* _Your assignment_: Using the listing below, set down exactly the lines starting at the line that contains "Health (514, 2327)" and ending at the line that contains "Stocks Live (244, 207)", both included, and no others.

* _Task data_:
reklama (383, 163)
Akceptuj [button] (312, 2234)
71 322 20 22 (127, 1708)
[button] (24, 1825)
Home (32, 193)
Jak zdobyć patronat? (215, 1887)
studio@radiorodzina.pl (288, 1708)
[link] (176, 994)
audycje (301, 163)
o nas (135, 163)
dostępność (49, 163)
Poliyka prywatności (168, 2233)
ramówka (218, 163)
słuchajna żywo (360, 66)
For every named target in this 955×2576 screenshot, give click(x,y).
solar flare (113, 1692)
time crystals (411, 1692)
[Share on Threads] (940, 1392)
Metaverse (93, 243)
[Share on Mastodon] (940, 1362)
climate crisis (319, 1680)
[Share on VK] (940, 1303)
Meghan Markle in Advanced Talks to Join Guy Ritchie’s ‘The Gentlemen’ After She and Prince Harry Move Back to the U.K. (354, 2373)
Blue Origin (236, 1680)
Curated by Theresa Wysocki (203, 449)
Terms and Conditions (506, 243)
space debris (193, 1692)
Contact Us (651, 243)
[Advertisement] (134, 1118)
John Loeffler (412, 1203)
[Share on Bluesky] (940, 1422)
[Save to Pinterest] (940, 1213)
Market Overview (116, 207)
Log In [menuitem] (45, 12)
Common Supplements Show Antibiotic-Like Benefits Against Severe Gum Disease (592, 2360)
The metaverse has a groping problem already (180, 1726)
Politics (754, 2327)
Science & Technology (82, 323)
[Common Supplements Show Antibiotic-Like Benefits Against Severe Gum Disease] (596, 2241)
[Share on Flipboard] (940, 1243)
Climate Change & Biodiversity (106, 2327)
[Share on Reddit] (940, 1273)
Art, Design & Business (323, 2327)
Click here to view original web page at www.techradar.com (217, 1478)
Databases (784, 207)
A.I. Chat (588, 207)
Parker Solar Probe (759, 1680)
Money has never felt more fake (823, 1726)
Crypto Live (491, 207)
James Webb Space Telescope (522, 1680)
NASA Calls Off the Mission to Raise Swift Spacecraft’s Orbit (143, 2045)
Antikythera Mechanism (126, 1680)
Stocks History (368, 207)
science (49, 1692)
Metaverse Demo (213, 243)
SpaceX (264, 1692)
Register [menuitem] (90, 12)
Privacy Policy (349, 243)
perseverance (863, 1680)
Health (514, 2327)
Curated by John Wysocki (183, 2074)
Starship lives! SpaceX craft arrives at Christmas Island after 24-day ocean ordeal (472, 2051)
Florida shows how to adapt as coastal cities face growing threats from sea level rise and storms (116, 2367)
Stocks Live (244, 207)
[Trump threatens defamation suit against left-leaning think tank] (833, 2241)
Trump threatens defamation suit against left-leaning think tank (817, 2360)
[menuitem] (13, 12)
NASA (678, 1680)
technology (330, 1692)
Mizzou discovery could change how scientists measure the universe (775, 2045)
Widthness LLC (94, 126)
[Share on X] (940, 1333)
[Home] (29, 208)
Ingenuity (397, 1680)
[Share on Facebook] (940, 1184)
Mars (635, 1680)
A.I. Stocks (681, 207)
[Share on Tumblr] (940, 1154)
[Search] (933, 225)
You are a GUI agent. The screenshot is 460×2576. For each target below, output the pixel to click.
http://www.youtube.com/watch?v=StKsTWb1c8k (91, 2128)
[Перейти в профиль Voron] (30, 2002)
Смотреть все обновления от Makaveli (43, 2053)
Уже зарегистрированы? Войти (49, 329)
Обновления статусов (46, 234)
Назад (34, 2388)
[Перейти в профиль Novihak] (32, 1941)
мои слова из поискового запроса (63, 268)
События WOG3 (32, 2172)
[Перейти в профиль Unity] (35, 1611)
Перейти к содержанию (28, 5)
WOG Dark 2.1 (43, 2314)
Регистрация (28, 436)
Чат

* _Solution below_:
Health (514, 2327)
Curated by John Wysocki (183, 2074)
Starship lives! SpaceX craft arrives at Christmas Island after 24-day ocean ordeal (472, 2051)
Florida shows how to adapt as coastal cities face growing threats from sea level rise and storms (116, 2367)
Stocks Live (244, 207)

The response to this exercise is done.